WHAT TO WORK ON:
[a] Decide whether each statement agrees with the packing story. For each, answer yes or no and quote the words of the story that decide it. (i) Four days before departure, only one friend had replied to the email call for help. (ii) The farewell party was canceled so there would be more time to pack. (iii) Michelle and the narrator filled 10 archive boxes and carried them to her car.
[b] Write the next part of the packing story, picking up after its last sentence.

QUOTED TEXT:
----------------------------------------
I listened to my mother.


I busted through my ancient Little Engine that Could belief. I think I can, I know I can, has reluctantly become I really can't.


I took a cue from the Beatles and pressed send on my email call for HELP!


But at T minus 4 days and counting 'til my departure, I've heard back from only one friend.


I’m a little desperate, a little enraged, close to tears as I stand at my kitchen sink and gaze around at the chaos. I'm afraid to open the pantry doors and face what's inside.


How could I be so alone?


On top of it, I've lost time. So focused on my farewell fiesta I didn’t have the heart to cancel, I made no packing progress at all. Samba joy filling my house for five straight hours, I have no regrets – though I’m beginning to have regrets. The mountains of party trash and recycling require even more trips up and down the garden stairs to and from the alley.


With just 3 days to go, I'm exhausted, ready to give up, when my girls show up – all of them and all girls. Each has signed-up for a 3-hour stint. I love them more than ever and yet worry: Am I really ready for them?


Michelle, sits crossed-legged with me on the office floor as we sort through a double-wide filing cabinet containing the history of SeeChange Consulting since its 2001 inception. An OD consultant like me, Michelle knows my life material. “Communications and Teamwork. Good stuff,” she thumbs through fat 3-ring training and facilitation binders “Bet you have ‘em electronic.” Her bright smile coaxes me to let them go, click and empty, click and empty. “Oh, the proposals,” she sings, "and AU grad school, whoa." She flips through folios of articles by our gurus, Schein, Block, Senge. “Great stuff, all on the Internet." She's right, no question. Any financial files older than five years, my CPA has advised, can go too. “That’s two boxes right there!”


My Brazil crate circa 2006-08 – a jumble of colorful maps and pamphlets, Portuguese language worksheets, photography contact sheets from my exhibitions, spiral bound journals holding saudade secrets – is more difficult. “Look at this stuff,” she marvels when, out of one folder falls a mosaic wooden tribal bracelet.


“It’s yours,” I dangle it in front of her. “As long as I can keep this stuff.”

Eyes gleaming, she agrees, as we proceed to madly rip paper from binders, tear metal rods from hanging folders, turning the chore into a quest, accumulating 10 brimming archive boxes that we lug to her car. She’ll store them ‘til Fort Totten first Saturday and promises to add her own shredding to the load. I feel pounds lighter already. (Now, so does she!)
----------------------------------------
PROVIDED RECORDS:
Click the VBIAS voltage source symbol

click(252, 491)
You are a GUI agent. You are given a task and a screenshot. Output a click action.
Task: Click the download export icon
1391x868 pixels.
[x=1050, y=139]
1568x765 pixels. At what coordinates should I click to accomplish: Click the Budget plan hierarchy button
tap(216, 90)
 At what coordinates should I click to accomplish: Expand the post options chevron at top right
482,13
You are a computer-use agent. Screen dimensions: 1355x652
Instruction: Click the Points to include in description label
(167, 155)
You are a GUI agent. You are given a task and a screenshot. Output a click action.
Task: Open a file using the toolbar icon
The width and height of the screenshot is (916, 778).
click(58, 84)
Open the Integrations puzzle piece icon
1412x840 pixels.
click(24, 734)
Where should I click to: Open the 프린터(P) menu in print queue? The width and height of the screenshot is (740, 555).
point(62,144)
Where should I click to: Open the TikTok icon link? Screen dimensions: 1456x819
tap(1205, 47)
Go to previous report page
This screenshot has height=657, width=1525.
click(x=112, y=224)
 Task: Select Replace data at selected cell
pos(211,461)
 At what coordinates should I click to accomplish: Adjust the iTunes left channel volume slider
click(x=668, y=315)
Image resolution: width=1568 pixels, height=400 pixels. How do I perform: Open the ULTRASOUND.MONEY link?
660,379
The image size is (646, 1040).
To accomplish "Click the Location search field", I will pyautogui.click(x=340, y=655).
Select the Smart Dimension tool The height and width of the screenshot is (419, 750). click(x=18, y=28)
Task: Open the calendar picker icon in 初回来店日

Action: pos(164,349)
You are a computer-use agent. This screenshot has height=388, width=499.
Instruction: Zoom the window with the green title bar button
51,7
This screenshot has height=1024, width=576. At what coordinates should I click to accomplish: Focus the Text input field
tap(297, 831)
----------------------------------------
RESPONSES TO THE TASKS:
[a]
(i) Yes: "at T minus 4 days and counting 'til my departure, I've heard back from only one friend."
(ii) No: "So focused on my farewell fiesta I didn’t have the heart to cancel, I made no packing progress at all."
(iii) Yes: "accumulating 10 brimming archive boxes that we lug to her car."

[b]
Later that day, Gigi the Brazilian bandleader breezes in with her signature alegria and a surprise: a strapping coworker from Whole Foods. She’s non-stop chatter over the previous night’s festa, the three-hour set her band played without a break, house teeming with dancers, tip jar overflowing, everyone loco to be together again.


Gigi guides as Dominick and I maneuver the empty double-wide filing cabinet out of my office, down the hall, to the storage room, so I can refill it with the important papers Michelle has let me keep. We sweep through the house identify pieces to go to the staging room. As I bend down, suck in my belly button, and prepare to hoist from thighs, Gigi tisks. “No, Anna, that’s why I bring him to do.” I smile and hug her. “We are too old for this shit, amiga, mulher macha,” she laughs her happiness into my ear.


First thing Memorial morning, Christina the lawyer and Lynn the graphic designer arrive accidentally together. I'm functioning on fumes and utterly distracted because the neighbors have finally come for the sectional sofa and a stranger for the hulking breakfront that I inherited 24 years ago and was convinced would never leave.


“We don’t need you,” they wave me off begin to tackle the entire first floor. I overhear them building and taping-up boxes, the clang of pots and pans as they layer in the kitchenware.


“And what have we here?” From the corner of my eye, as I guide furniture out the door, I see Christina has discovered my lovely but be-damned leaded glass curio cabinets that have stored too much of the past. The two friends ogle over my parents’ wedding crystal, make a toast before wrapping each glass lovingly in linen napkins for which I seem to have a fetish.


The downstairs is done, four boxes filled and stacked; but they are not. In the staging room the dynamic duo assembles the Jenga pieces of metal strewn on the floor into a clothes rack, fortified at the joints with duct tape, and find a perfect corner spot in which to lodge the contraption. I lug coats from downstairs and dresses from upstairs, pieces not chosen for the journey, and they enclose them in plastic. Stepping back, we collectively exhale. Chaos is turning into order.


I think we can, I know we can, has become my new refrain.


Aurelia, my French friend, arrives for her afternoon shift and attacks my master bedroom. We designate three categories:What stays, what goes, and what goes with me. She reclines on my bed and barks out orders – I’m surprised the demure Parisian has it in her. But the situation is dire.

Three hours of minutia decisions later – down to the pairs of sock and underwear I may take, a limit of five pairs of shoes, and, of course, she must allow perfume, one for warm months, another for cold – the Elfa closets are gloriously empty.


Frenchy brushes her hands of the dust and departs with her baguettes for a colleague picnic.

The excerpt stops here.